===== ENTRIES SHOWN =====
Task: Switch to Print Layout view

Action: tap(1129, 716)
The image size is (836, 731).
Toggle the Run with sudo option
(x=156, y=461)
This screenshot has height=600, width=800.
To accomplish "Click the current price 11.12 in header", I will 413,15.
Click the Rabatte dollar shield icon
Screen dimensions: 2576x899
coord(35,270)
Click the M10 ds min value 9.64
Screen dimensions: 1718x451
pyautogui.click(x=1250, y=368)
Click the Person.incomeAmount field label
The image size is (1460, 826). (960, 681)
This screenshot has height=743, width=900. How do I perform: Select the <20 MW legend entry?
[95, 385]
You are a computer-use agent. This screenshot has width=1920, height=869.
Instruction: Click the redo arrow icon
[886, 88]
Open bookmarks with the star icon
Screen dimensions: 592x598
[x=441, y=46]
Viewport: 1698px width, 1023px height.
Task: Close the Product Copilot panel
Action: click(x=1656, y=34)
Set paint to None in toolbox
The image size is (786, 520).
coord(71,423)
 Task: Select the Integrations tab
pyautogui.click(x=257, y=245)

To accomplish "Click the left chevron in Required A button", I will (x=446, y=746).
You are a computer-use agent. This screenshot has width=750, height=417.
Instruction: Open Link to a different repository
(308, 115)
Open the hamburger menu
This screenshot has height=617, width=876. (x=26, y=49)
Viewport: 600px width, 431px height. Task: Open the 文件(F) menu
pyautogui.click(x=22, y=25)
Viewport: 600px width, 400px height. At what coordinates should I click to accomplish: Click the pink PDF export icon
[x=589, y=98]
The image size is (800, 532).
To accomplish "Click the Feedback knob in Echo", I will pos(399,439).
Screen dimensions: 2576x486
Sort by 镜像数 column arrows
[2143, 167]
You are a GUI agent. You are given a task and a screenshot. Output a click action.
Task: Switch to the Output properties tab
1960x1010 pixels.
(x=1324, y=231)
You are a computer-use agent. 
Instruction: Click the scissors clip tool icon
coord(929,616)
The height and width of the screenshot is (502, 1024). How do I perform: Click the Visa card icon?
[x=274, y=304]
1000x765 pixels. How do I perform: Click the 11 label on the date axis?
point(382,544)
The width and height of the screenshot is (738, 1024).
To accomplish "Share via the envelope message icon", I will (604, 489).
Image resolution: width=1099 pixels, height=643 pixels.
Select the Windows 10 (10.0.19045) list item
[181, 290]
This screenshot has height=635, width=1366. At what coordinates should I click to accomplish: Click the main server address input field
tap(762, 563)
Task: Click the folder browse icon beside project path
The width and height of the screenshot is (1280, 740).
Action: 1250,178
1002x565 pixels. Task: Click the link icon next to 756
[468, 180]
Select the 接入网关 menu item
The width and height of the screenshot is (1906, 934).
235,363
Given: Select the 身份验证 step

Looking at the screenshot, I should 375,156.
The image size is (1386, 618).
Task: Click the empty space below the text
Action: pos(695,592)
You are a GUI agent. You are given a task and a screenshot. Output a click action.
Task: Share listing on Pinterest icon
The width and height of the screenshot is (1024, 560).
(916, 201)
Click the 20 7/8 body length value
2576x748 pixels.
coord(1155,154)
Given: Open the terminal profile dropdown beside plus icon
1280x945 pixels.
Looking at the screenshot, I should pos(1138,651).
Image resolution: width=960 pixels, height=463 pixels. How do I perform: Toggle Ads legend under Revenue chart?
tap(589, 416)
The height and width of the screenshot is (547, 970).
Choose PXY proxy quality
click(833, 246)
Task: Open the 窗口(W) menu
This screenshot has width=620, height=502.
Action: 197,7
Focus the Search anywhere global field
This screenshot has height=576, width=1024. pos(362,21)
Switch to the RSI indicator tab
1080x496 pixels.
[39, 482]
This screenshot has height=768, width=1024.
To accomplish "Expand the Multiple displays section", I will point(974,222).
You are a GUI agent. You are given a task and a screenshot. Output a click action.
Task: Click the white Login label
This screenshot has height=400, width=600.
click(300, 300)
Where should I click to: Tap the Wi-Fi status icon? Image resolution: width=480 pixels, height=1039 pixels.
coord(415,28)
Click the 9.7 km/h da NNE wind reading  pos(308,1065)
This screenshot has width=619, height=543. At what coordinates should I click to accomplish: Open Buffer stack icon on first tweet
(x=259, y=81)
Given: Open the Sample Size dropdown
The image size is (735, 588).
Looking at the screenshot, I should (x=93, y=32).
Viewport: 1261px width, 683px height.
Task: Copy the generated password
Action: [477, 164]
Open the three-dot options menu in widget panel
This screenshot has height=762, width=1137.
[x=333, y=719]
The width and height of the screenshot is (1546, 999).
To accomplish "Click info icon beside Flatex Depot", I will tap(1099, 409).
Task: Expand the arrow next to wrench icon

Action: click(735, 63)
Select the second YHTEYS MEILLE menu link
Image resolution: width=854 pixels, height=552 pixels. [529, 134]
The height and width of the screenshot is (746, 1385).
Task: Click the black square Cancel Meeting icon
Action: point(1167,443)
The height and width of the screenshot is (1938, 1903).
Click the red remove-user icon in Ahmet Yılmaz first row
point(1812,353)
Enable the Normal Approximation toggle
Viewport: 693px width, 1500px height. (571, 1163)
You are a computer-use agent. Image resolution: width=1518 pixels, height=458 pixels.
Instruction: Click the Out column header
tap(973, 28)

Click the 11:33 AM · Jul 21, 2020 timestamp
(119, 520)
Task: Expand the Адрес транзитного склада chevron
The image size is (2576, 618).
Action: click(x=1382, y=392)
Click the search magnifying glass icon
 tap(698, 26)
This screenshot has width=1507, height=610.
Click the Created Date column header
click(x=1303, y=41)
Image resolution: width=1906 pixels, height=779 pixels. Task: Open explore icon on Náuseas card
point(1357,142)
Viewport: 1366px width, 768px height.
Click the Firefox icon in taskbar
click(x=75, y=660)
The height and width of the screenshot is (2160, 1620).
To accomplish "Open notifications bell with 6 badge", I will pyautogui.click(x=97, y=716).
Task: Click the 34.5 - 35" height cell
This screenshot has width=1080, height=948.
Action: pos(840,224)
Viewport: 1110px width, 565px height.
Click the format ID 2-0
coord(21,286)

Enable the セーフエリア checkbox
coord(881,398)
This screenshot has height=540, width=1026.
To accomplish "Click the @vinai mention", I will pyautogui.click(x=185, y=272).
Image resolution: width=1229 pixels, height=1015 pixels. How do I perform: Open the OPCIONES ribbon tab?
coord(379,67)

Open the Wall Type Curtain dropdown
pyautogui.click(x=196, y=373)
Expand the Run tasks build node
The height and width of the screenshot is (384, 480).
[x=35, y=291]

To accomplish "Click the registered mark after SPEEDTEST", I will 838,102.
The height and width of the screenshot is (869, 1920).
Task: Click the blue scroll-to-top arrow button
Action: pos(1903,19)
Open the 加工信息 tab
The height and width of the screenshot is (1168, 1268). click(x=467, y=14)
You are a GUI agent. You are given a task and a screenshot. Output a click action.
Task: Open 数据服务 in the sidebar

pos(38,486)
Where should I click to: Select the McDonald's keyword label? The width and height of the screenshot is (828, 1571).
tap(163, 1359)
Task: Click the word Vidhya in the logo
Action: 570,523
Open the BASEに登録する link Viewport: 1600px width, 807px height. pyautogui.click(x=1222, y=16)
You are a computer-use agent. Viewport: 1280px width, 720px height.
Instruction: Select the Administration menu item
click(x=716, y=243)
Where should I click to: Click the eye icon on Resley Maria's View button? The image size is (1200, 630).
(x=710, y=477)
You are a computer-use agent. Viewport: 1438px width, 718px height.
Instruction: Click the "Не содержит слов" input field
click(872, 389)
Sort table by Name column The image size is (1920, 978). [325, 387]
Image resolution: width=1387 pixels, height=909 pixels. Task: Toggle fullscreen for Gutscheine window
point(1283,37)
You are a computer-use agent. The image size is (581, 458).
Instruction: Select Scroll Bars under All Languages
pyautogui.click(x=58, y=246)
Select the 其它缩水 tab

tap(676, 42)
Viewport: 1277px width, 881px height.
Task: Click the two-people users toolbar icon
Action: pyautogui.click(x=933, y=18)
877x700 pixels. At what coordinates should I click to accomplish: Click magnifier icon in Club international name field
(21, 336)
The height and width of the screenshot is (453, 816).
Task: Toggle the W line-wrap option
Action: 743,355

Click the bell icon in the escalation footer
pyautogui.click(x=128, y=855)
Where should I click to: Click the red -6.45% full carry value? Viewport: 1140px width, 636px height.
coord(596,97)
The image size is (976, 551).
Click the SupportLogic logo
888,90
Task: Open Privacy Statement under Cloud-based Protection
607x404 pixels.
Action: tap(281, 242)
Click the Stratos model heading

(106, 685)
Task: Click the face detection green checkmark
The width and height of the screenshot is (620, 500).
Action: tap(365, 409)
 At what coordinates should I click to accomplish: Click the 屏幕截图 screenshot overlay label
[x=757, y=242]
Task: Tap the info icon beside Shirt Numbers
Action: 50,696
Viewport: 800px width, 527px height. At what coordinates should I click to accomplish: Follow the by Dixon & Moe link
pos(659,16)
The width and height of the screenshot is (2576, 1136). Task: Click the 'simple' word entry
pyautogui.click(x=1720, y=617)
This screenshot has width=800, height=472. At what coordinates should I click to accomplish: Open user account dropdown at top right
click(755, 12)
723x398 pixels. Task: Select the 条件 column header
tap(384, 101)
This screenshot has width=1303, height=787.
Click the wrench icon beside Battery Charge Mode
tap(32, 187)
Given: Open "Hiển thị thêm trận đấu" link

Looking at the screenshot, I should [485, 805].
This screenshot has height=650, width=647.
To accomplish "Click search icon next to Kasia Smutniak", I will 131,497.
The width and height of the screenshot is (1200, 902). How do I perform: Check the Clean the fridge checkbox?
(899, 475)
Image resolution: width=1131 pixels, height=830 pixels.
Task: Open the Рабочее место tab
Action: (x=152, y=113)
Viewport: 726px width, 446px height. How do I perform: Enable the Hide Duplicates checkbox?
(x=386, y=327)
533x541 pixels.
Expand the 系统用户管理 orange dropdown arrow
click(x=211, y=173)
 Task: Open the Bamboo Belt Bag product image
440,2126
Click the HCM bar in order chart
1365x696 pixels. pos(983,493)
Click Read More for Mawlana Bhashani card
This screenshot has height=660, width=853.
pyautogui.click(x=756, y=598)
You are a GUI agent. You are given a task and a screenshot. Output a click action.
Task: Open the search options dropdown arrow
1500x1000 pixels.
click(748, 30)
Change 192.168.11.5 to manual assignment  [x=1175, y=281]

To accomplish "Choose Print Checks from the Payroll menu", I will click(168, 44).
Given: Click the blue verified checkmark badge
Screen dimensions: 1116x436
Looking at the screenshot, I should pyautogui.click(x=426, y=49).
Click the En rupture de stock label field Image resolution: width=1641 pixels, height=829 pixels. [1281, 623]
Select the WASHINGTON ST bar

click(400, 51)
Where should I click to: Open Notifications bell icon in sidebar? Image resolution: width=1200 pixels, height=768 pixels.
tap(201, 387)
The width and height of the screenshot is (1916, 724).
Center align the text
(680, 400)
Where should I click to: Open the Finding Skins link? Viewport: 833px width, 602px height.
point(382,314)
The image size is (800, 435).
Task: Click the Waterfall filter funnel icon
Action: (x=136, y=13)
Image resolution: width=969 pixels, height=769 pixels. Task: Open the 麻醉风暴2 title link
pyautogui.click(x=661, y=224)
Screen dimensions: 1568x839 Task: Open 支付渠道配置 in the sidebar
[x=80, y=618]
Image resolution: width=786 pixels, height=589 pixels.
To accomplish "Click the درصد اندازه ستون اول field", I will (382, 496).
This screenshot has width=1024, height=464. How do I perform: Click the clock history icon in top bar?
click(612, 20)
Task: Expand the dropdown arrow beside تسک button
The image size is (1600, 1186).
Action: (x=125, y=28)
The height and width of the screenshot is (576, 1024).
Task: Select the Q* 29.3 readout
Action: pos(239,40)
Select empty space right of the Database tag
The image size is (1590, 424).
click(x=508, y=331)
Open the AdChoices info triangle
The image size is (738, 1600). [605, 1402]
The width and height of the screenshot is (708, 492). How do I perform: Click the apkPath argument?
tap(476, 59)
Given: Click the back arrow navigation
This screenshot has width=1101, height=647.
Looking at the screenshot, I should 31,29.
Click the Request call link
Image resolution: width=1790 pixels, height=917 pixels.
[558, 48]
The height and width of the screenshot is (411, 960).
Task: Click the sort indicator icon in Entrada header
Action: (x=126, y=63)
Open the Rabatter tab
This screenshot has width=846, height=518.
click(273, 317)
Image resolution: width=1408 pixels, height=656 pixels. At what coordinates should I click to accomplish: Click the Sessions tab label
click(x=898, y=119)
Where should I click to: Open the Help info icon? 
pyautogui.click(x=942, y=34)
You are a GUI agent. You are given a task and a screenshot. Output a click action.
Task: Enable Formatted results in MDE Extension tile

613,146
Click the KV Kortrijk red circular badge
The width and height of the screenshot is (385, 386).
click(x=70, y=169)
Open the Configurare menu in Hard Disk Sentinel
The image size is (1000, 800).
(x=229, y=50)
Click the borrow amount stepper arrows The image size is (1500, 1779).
=====
● TASK DETAILS
There is a run of lines above from the one with "The width and height of the screenshot is (1024, 560)." to the one with "Given: Open the Sample Size dropdown"; print exactly that run, both ends included, and nothing else.

● SOLVED EXERCISE
The width and height of the screenshot is (1024, 560).
(916, 201)
Click the 20 7/8 body length value
2576x748 pixels.
coord(1155,154)
Given: Open the terminal profile dropdown beside plus icon
1280x945 pixels.
Looking at the screenshot, I should pos(1138,651).
Image resolution: width=960 pixels, height=463 pixels. How do I perform: Toggle Ads legend under Revenue chart?
tap(589, 416)
The height and width of the screenshot is (547, 970).
Choose PXY proxy quality
click(833, 246)
Task: Open the 窗口(W) menu
This screenshot has width=620, height=502.
Action: 197,7
Focus the Search anywhere global field
This screenshot has height=576, width=1024. pos(362,21)
Switch to the RSI indicator tab
1080x496 pixels.
[39, 482]
This screenshot has height=768, width=1024.
To accomplish "Expand the Multiple displays section", I will point(974,222).
You are a GUI agent. You are given a task and a screenshot. Output a click action.
Task: Click the white Login label
This screenshot has height=400, width=600.
click(300, 300)
Where should I click to: Tap the Wi-Fi status icon? Image resolution: width=480 pixels, height=1039 pixels.
coord(415,28)
Click the 9.7 km/h da NNE wind reading  pos(308,1065)
This screenshot has width=619, height=543. At what coordinates should I click to accomplish: Open Buffer stack icon on first tweet
(x=259, y=81)
Given: Open the Sample Size dropdown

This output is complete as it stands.